| Task goal |
The required output is the exact run of lines below that opens at the line with "The height and width of the screenshot is (1742, 979)." and closes at the line with "Task: Click the 'Receive".

| Material shown |
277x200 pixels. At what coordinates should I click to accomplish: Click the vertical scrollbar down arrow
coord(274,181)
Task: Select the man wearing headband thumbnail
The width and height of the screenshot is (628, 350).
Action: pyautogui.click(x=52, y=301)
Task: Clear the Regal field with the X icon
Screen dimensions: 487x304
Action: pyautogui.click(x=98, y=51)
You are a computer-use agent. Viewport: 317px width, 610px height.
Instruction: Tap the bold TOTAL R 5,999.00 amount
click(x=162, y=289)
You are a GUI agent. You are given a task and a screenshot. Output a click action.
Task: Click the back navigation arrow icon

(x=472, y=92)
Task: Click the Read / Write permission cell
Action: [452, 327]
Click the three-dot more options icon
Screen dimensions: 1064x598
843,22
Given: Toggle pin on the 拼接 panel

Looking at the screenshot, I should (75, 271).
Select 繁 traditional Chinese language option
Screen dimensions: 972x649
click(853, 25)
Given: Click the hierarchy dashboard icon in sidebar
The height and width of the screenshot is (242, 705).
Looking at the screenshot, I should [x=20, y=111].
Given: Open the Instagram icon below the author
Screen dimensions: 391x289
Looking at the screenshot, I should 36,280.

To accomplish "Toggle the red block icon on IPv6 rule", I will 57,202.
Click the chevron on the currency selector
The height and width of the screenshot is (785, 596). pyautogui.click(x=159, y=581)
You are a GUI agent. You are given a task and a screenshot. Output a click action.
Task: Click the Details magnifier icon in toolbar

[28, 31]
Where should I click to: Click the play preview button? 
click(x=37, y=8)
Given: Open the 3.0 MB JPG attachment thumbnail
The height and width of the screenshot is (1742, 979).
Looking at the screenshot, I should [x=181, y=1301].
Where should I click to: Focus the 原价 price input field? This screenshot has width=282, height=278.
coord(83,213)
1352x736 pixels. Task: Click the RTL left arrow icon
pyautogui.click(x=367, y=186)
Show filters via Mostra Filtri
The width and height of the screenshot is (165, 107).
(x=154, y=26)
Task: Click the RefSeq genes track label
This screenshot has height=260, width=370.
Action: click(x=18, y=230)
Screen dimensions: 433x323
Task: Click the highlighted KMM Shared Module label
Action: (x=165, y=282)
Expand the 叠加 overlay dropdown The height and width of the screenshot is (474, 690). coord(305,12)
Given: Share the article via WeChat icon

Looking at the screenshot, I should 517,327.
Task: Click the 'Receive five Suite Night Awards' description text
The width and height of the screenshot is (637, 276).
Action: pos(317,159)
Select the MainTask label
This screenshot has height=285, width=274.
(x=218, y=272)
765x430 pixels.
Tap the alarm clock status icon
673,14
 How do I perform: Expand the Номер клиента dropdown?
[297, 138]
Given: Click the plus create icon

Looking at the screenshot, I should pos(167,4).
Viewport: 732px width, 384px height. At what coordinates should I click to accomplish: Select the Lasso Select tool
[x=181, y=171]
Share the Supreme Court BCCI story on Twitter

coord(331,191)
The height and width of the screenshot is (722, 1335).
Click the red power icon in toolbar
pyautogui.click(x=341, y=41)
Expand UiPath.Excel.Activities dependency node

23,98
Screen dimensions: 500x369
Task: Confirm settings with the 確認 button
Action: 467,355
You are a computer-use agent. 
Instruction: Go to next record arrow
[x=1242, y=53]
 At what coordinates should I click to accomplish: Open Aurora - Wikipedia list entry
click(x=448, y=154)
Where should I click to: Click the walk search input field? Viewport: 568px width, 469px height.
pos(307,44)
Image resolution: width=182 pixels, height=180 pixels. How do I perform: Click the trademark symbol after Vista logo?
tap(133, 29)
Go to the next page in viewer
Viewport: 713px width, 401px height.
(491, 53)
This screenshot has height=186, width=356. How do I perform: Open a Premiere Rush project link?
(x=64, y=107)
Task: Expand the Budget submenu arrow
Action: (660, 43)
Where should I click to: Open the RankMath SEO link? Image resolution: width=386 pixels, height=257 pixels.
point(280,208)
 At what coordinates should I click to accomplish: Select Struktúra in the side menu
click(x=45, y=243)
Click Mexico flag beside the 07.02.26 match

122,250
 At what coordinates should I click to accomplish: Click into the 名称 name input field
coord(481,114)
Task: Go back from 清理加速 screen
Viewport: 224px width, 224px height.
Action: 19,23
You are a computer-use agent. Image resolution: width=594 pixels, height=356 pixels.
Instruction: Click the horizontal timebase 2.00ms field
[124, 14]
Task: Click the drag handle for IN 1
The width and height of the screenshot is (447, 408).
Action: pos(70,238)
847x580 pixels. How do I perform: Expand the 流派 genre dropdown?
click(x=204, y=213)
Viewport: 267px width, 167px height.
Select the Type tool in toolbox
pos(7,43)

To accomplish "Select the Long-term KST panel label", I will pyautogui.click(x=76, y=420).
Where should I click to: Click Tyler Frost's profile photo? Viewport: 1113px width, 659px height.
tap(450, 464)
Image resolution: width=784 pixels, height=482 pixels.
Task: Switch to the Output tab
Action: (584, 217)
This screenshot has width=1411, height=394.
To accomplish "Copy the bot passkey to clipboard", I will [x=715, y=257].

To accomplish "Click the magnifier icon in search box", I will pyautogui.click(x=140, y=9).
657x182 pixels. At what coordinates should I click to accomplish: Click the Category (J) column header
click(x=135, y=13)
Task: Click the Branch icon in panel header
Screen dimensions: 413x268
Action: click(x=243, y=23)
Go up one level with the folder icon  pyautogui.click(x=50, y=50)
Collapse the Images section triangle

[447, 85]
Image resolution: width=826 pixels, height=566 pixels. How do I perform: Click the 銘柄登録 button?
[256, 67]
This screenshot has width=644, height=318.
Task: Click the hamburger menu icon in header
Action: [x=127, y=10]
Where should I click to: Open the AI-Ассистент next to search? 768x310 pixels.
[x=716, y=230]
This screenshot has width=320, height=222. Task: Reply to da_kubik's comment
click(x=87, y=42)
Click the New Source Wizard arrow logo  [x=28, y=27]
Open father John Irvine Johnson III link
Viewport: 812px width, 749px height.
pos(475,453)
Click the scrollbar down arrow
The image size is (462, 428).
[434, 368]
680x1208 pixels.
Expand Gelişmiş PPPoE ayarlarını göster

| Result of the task |
The height and width of the screenshot is (1742, 979).
Looking at the screenshot, I should [x=181, y=1301].
Where should I click to: Focus the 原价 price input field? This screenshot has width=282, height=278.
coord(83,213)
1352x736 pixels. Task: Click the RTL left arrow icon
pyautogui.click(x=367, y=186)
Show filters via Mostra Filtri
The width and height of the screenshot is (165, 107).
(x=154, y=26)
Task: Click the RefSeq genes track label
This screenshot has height=260, width=370.
Action: click(x=18, y=230)
Screen dimensions: 433x323
Task: Click the highlighted KMM Shared Module label
Action: (x=165, y=282)
Expand the 叠加 overlay dropdown The height and width of the screenshot is (474, 690). coord(305,12)
Given: Share the article via WeChat icon

Looking at the screenshot, I should 517,327.
Task: Click the 'Receive five Suite Night Awards' description text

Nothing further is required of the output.